| PROMPT |
In the forum thread below about Cook-Torrance geometry terms, what does the poster do to NdotV and NdotL to avoid unnatural lighting cut-offs?

| EXTRACT PROVIDED |
I've been having an issue with different Cook-Torrance geometry terms though - most of these BRDF's are modulated by NdotV in some way, with the assumption that this can't be negative, else the fragment wouldn't be visible. However, in actual game scenes, this assumption doesn't hold! Simply picture a cube that's had normals generated without hard-edges / with every face in the same smoothing group (or alternatively, picture a sphere that's been LOD'ed super-aggressively into a cube - same thing). In this case there's a huge number of fragments where NdotV will be negative, but simply cutting off the lighting for these fragments looks really unnatural.
To get around these unnatural cut-offs in my game scenes, I've simply scaled/biased NdotV (and NdotL to maintain reciprocity) into the 0-1 range right before doing the specular calculations, which produces a "wrapped geometry term", instead of one that becomes zero at the horizon...
Has anyone else dealt with this issue?

Kelemen Szirmay-Kalos! Kelemen Szirmay-Kalos! Kelemen Szirmay-Kalos!

Okay, okay, I'll try and add some useful content later on. But seriously, it's designed to be a Cook-Torrance geometry term that doesn't suck. It succeeds.

| DATA SHOWN |
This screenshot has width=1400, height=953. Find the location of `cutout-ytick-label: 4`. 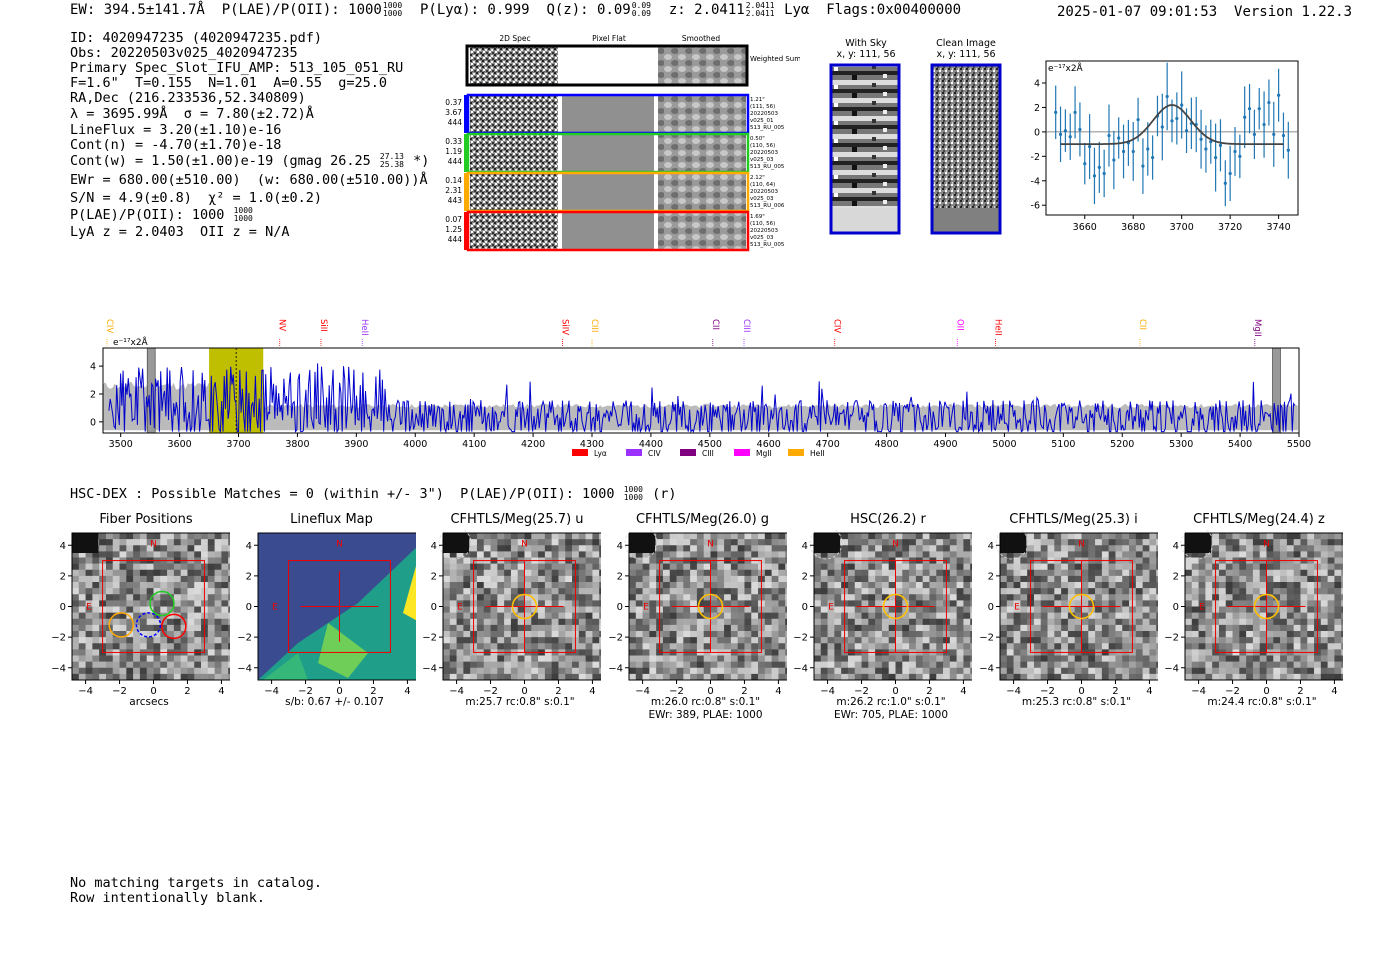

| RESPONSE TO THE TASK |
The poster scales and biases NdotV and NdotL into the 0-1 range right before the specular calculations, which produces a "wrapped geometry term."